**SELECTED EXTRACT**
** Begin **

Jun 27, 2013 | 2:23 PM

Despite some flooding warnings issued by the City of Prince Albert on Wednesday, many residents along Riverside Drive seem unconcerned.

Homes along the south side of street back onto the North Saskatchewan River, which means if the water jumps dramatically, those residents could be affected.

However, long-time resident Christine Samoila said she received her flood warning advisory and is not worried.

“I must say I haven’t done anything yet because I’m just not anticipating it to come up, but I’ll keep my on it today,” she said, adding she hasn’t packed an emergency bag or removed any articles from her basement.

“If it was fire it would be different because that would come up so much faster, but with the water we can see if it’s coming up.”

Samoila moved to her residence along the river in 1968 and said the worst flooding she saw was back in 1968, “that’s when it came up high.”

However, even then Samoila explained it only made it up the banks and partly into her backyard. She sat in her swinging bench in her yard on Thursday as she described the event that happened more than 20 years ago, pointing where the water rose.

At that time water seeped so far into the ground it collapsed the sewer system that underneath, but since then the system has been located and Samoila has no worries, except for one.

“It’s good to have warnings. The only thing I think we could have done was sandbank the little road that goes down to the river there just a couple houses down … so it didn’t come up that way, but otherwise I think we’re pretty safe,” she said.

“Because our houses are so up high, it’s not like we’re down at the bottom of the valley,” she said.

“It would have to come up, way up, to get to the house.”

Vera Smith has been residing in the Riverside Drive area even longer than Samoila, moving in the 1930s with her family.

Smith now lives just a few houses down and remembers the flooding in 1986.

“It came up to the garden here and flooded my cabbages out,” Smith said with a chuckle.

** End **

**RECORD EXTRACTS**
** Begin **

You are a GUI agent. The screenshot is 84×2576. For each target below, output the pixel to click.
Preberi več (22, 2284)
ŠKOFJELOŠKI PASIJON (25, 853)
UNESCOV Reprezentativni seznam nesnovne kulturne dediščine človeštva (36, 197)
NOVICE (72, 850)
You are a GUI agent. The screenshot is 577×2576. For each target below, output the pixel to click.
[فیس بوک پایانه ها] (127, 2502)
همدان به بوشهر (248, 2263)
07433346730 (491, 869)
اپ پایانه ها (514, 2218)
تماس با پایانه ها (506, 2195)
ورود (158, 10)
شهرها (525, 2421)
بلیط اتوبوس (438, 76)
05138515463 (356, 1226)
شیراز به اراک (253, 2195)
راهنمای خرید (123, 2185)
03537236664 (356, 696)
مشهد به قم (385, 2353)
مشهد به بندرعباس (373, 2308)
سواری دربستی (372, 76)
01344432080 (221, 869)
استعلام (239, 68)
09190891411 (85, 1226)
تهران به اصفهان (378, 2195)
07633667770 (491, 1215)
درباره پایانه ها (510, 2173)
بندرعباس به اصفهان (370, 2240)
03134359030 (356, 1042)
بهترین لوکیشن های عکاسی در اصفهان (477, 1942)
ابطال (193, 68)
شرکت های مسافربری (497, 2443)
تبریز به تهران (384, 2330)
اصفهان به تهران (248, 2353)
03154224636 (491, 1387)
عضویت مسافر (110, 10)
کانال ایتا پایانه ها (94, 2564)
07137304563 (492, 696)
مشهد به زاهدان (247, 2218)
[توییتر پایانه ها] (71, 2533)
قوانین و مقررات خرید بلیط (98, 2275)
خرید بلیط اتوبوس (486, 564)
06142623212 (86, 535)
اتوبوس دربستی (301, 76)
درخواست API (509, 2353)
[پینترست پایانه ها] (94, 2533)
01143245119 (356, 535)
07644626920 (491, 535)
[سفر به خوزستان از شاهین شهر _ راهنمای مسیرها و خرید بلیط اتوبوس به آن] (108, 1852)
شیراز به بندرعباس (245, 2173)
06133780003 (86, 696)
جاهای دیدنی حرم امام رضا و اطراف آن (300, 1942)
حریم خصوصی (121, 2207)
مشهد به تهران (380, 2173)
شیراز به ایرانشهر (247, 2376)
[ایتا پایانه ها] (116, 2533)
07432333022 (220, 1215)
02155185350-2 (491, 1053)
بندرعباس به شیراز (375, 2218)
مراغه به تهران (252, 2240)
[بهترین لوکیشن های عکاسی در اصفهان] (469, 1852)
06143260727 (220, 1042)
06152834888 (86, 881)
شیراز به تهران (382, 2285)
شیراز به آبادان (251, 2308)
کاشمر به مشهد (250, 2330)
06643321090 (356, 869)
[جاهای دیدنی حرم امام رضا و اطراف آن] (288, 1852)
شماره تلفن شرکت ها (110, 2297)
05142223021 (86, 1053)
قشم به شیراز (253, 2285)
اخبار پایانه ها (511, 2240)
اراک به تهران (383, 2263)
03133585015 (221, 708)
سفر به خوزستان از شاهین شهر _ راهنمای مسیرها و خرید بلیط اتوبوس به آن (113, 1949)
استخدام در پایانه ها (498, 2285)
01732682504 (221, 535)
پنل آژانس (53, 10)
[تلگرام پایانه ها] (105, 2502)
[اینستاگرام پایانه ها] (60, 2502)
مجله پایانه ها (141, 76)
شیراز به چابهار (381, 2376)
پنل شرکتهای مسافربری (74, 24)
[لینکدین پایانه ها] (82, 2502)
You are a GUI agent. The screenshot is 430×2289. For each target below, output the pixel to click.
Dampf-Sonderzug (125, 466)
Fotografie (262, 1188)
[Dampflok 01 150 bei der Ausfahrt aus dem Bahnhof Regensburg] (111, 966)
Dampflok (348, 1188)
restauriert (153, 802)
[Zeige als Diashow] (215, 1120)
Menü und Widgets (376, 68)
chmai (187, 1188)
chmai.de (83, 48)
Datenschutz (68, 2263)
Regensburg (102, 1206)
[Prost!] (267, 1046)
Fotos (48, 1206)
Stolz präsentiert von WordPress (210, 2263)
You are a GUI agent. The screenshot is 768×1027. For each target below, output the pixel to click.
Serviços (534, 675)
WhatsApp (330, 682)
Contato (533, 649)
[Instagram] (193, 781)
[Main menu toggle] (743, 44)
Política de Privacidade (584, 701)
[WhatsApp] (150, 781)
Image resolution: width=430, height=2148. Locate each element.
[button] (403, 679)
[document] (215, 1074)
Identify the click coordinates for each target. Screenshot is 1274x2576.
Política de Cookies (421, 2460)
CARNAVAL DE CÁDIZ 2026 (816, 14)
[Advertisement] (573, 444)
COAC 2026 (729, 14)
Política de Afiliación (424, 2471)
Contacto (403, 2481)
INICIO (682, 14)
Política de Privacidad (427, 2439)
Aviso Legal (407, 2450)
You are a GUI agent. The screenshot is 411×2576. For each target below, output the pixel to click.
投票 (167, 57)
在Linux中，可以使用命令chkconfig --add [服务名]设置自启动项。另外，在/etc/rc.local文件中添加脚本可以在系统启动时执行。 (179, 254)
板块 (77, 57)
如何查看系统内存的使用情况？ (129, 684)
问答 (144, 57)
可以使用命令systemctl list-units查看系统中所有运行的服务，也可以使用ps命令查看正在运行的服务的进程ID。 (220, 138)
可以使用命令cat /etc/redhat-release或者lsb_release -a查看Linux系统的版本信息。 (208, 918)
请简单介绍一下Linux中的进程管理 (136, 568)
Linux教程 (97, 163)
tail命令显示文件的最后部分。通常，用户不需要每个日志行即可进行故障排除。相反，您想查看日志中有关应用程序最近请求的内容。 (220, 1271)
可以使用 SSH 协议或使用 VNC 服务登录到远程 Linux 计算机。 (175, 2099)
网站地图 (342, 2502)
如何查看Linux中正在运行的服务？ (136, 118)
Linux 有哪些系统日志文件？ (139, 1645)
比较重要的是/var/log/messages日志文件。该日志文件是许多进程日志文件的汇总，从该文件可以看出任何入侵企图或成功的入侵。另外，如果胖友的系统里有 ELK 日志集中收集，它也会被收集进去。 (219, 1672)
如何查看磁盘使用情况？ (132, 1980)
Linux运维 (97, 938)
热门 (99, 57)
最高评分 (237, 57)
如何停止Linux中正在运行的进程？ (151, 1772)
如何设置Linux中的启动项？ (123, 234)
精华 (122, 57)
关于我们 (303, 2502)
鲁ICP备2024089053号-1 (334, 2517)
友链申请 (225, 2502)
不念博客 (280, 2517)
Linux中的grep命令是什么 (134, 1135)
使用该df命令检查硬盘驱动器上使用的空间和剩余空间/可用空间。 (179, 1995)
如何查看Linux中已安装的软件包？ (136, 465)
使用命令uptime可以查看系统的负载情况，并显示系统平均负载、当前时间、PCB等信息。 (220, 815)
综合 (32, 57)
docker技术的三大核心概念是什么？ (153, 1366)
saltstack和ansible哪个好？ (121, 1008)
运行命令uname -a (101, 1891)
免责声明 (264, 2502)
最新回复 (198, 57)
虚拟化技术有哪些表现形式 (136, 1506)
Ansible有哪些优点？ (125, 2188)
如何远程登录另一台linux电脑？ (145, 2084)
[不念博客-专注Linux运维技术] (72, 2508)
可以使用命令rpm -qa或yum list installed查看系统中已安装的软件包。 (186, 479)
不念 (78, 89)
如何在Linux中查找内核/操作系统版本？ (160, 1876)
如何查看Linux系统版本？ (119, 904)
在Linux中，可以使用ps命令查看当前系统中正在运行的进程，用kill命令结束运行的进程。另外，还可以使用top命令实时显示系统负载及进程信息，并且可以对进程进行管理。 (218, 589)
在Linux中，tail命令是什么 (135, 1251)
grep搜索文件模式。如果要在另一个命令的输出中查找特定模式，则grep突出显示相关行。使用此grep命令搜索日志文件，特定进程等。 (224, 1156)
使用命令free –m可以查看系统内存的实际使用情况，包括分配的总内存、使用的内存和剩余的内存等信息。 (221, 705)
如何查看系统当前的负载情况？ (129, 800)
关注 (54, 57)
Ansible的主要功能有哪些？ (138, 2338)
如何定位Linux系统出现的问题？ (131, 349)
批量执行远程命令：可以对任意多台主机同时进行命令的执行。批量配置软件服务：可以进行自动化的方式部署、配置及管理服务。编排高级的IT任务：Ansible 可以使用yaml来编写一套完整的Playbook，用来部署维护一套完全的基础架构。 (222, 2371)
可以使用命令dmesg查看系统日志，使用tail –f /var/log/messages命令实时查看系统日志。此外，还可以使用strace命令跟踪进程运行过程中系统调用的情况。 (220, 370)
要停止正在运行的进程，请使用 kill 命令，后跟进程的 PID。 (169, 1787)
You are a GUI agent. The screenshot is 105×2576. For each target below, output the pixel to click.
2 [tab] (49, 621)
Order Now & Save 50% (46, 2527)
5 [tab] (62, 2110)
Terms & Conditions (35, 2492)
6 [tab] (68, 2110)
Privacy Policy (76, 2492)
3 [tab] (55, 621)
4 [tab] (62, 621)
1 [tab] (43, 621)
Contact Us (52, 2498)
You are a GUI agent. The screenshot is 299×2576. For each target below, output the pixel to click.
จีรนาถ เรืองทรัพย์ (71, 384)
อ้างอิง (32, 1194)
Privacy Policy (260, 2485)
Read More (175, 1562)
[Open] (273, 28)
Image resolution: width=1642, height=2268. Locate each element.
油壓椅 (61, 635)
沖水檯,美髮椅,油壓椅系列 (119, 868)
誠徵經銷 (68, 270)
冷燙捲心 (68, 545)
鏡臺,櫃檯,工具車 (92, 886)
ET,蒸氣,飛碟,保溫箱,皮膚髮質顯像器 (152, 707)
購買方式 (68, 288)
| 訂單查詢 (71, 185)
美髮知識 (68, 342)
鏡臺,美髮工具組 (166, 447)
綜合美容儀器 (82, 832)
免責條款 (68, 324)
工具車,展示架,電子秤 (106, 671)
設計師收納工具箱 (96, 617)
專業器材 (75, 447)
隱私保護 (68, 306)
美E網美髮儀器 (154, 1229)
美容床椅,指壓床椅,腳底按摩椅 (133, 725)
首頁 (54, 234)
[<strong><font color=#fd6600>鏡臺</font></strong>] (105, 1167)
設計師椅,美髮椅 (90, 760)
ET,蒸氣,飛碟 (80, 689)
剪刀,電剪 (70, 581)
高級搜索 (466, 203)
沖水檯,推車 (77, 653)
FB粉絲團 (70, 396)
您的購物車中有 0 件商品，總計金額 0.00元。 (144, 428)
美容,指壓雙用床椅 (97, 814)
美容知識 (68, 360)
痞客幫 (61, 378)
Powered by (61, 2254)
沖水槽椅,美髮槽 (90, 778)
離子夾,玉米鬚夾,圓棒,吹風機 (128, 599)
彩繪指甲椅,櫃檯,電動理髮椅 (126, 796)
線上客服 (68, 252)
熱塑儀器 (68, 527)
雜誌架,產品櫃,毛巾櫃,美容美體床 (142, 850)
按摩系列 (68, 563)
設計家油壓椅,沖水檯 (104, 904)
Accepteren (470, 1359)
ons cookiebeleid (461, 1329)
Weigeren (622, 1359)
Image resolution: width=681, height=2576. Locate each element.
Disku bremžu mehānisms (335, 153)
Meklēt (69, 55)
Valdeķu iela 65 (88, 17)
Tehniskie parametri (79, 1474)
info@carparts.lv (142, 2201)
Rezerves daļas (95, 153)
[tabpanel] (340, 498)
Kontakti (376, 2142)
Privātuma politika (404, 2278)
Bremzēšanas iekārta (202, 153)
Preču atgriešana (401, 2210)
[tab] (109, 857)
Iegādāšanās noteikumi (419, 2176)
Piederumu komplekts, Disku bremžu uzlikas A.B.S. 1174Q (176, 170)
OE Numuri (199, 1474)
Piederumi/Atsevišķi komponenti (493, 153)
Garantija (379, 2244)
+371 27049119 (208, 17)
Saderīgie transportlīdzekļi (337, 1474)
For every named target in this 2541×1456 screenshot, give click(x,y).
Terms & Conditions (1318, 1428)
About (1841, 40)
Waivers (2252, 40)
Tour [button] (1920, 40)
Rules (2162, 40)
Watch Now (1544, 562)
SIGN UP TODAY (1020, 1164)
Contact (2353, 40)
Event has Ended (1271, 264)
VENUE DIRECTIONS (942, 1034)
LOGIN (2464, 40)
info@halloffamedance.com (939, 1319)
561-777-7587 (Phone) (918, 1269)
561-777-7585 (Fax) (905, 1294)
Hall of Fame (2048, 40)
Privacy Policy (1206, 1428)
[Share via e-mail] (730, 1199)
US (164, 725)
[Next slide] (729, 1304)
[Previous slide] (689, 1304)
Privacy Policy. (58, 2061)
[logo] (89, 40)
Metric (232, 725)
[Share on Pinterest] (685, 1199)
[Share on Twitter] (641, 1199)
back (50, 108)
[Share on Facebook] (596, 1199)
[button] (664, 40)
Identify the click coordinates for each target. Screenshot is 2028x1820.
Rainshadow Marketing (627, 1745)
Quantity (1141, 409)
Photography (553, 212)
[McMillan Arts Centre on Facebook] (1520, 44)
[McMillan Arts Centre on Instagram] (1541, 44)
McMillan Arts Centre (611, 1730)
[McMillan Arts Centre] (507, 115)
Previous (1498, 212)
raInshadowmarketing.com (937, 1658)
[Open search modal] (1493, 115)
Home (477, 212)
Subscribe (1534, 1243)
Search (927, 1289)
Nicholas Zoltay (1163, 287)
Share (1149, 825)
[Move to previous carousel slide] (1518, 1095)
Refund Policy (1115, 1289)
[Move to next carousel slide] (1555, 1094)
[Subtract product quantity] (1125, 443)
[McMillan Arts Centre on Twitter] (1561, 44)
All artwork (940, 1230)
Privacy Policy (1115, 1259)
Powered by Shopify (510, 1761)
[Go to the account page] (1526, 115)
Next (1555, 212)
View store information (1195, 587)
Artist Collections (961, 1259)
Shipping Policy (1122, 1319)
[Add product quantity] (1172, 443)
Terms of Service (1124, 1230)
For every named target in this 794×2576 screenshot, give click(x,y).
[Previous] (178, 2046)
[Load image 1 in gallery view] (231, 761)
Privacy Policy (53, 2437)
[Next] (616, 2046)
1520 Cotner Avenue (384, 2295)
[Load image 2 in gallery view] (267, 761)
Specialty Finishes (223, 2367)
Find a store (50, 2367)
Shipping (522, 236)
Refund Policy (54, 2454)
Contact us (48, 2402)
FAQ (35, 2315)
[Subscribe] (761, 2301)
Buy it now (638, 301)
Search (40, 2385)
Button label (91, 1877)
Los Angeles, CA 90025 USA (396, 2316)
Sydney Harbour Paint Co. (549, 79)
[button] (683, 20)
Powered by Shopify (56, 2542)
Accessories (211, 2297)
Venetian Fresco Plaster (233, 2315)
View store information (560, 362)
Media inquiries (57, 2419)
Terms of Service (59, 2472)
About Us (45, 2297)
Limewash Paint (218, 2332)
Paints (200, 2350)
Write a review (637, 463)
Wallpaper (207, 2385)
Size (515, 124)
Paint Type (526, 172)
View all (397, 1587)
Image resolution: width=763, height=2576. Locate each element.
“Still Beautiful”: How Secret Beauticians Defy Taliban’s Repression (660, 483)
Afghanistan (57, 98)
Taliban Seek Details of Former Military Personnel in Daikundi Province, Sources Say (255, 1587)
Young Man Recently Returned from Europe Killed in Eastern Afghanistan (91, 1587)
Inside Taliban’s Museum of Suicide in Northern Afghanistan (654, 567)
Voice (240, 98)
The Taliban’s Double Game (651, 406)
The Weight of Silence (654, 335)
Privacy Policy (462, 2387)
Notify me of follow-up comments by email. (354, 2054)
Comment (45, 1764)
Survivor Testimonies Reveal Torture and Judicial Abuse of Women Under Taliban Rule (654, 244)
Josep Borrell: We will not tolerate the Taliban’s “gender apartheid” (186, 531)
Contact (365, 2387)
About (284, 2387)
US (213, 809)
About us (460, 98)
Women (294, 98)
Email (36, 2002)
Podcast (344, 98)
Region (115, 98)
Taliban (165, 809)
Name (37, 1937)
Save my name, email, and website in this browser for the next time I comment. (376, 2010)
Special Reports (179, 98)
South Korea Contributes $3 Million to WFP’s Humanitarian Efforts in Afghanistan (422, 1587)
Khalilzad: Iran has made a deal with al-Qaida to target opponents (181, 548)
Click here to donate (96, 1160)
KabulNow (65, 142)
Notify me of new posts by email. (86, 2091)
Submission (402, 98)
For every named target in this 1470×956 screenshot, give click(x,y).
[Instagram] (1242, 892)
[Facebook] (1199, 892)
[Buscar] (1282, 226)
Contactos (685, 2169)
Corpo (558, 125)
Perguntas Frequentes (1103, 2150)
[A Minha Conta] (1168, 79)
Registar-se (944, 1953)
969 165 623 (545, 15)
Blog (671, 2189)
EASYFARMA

** End **

**TO-DO LIST**
**1)** In the Riverside Drive flooding article, shorten the paragraph that opens "Homes along the south side" and keep its main facts.
**2)** Reproduce a passage of the Riverside Drive flooding article verbatim: begin at the words "Jun 27, 2013" and stop after "from her basement.".
**3)** Pick up the Riverside Drive flooding article after its final sentence and keep writing.
The entries have nothing to do with what is asked here.

**ANSWERS FOR THE TASKS**
**1)** Houses on the south side of Riverside Drive back onto the North Saskatchewan River, so a sharp rise in the water could affect their residents.

**2)**
Jun 27, 2013 | 2:23 PM

Despite some flooding warnings issued by the City of Prince Albert on Wednesday, many residents along Riverside Drive seem unconcerned.

Homes along the south side of street back onto the North Saskatchewan River, which means if the water jumps dramatically, those residents could be affected.

However, long-time resident Christine Samoila said she received her flood warning advisory and is not worried.

“I must say I haven’t done anything yet because I’m just not anticipating it to come up, but I’ll keep my on it today,” she said, adding she hasn’t packed an emergency bag or removed any articles from her basement.

**3)**
She too hasn’t prepared for any flooding from the river.

“I looked out and said it isn’t very high yet,” Smith said unconcerned.

“It’s got a couple of levels yet here to come before it gets
up to the house at all.”

If the water to does rise and the city’s worst case scenario becomes a reality, Smith has options.

“I’ll just go. We have a cabin at Emma Lake and I’ll just get in the car and go to the lake. Everything is there that I would need other than maybe a little grocery, which we could buy on the road.”

Rising water timeline gets pushed back

Although the river may not look too high as of Thursday when the peak was originally forecasted to hit, Patrick Boyle with the Water Security Agency said this is because the timeline has been pushed back.

Thursday afternoon, Boyle said after monitoring the water passing through North Battleford, he anticipates the new peak level to pass Prince Albert on Saturday.

“We’re expecting a peak to move through Saturday now at roughly 3,000 cubic metres per second,” he said.
From there is will take a few days for water levels to subside.

“It’s going to start to gradually decline the next day on the 30th, but’s going to be a long slow rise and a similar fall, so it’ll take another couple of days for that to also go down on the back end.”